The Cape Times reported on Wednesday that 784 people had signed a petition calling for the university to withdraw its invitation to Tutu because of his pro-abortion and same-sex marriage views.
The petition was sent out by the Cardinal Newman Society, which champions Catholic identity in higher education.
It reads: “Although Archbishop Tutu performed wonderful work in South Africa, his positions on pre-born life, sexuality, and his disrespect for the Jewish people should disqualify him from receiving any honours at any institution worthy of calling itself Catholic.”
However, a counter-petition by online community Faithful America had already received 12192 signatures.
It said “religious right extremists” who had been waging a campaign of fear and intimidation on Catholic college campuses should not be allowed to silence Tutu.

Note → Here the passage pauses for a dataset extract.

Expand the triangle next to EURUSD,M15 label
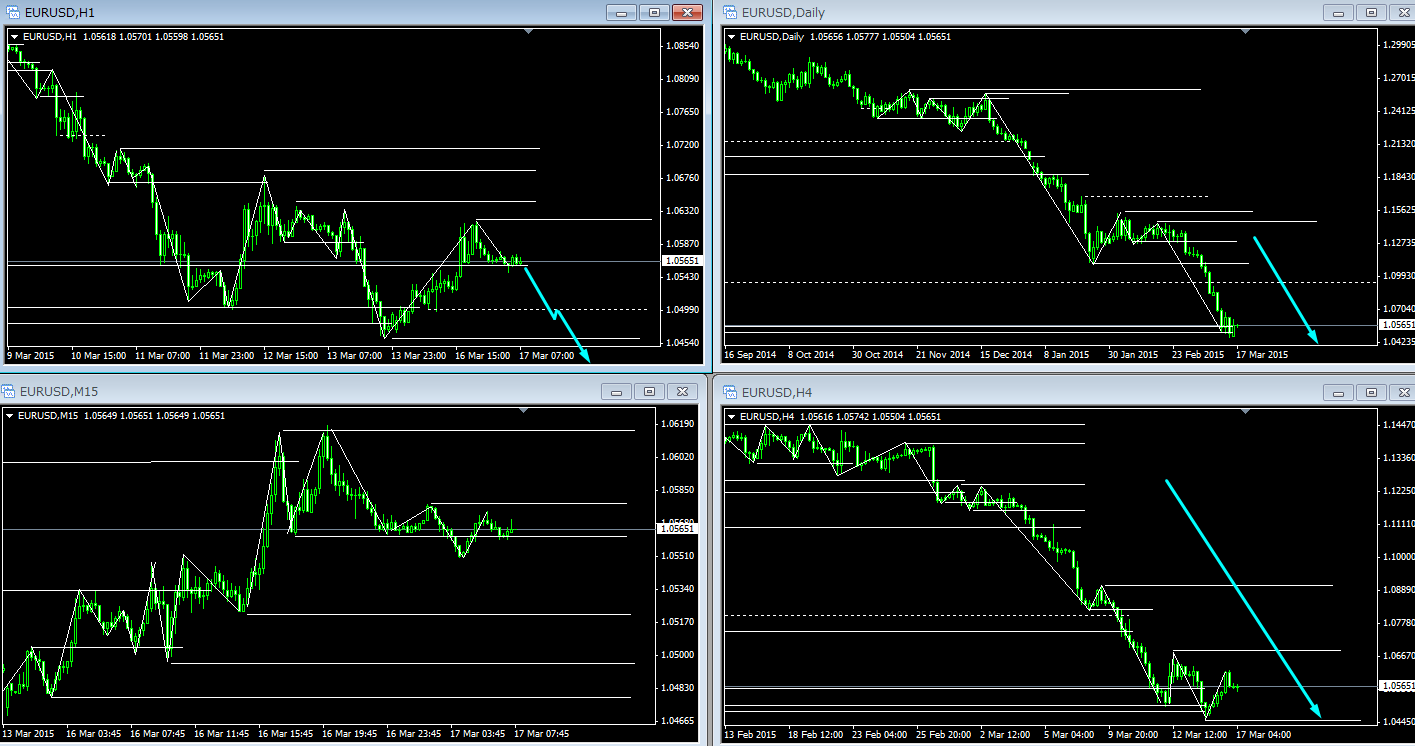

On the university’s website, McCulloh described Tutu as “a living exemplar of Gonzaga’s historic commitment to the ideals of equality and a free society as a Catholic, Jesuit and humanistic university”.
He said the religious leader was among the most prominent moral icons of the time. According to the Gonzaga Online Bulletin, Tutu was not being paid for the appearance, but his travel costs would be covered.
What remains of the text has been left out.